= Ewen Wallace Cameron =

French-born Australian businessman

Ewen Wallace Cameron (26 July 1816 - 25 May 1876) was a French-born Australian businessman.

He was the son of Lieutenant-Colonel Charles Cameron and Luduvina Rosa Da Silva, and migrated to New South Wales in 1822 with his family. He became a clerk, and was involved in early overlanding expeditions to South Australia. He made unsuccessful attempts to run land in New England and the Darling Downs, and also unsuccessfully went to the Californian Gold Rush. On his return he went into business with Thomas Mort, and became financial manager and then partner in 1856. He continued this partnership until 1866. On 7 October 1852 he married Sophia Usher Nail, with whom he had twelve children including Julian Barbara Waugh.

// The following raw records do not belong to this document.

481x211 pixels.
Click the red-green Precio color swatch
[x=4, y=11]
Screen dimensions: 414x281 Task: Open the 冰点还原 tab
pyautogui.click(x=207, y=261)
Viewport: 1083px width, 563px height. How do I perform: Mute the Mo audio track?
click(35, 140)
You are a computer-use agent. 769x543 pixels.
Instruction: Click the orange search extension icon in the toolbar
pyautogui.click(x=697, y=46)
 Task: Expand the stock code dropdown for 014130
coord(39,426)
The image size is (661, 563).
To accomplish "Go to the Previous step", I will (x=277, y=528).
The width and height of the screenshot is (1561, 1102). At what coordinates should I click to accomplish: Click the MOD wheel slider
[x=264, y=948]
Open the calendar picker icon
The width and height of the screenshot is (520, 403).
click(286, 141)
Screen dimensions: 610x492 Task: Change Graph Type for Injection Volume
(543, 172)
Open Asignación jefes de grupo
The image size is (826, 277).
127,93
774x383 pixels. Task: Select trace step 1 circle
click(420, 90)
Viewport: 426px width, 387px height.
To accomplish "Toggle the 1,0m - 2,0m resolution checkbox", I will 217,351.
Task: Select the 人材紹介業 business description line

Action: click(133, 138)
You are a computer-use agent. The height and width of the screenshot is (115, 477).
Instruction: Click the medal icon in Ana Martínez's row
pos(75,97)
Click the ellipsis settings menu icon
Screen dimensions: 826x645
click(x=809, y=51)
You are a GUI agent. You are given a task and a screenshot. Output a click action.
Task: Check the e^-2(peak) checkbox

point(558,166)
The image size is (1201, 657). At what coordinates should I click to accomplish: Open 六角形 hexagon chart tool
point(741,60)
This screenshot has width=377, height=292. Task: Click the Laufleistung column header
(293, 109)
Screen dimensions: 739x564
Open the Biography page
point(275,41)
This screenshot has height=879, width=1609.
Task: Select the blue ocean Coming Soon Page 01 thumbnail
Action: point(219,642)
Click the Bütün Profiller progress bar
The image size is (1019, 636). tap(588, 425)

Cameron contested the seat of the Glebe at the 1859 colonial election, supporting free selection and very limited state aid to religion, but narrowly lost to the incumbent, John Campbell. He was actively involved in charitable organisations, including the Sydney Hospital and the Royal Prince Alfred Hospital. In 1868 he was elected president of the Balmain Working Men's Association, and was disturbed by growing union militancy. He was also active in the militia, joining the Balmain Rifles in 1861. He attained the rank of captain in 1868, and was also captain of the Sydney Battalion from 1869 to 1870. Cameron was also closely involved with the Anglican Church, and from 1875 was a member of the Royal Society of New South Wales. He died in Balmain in 1876.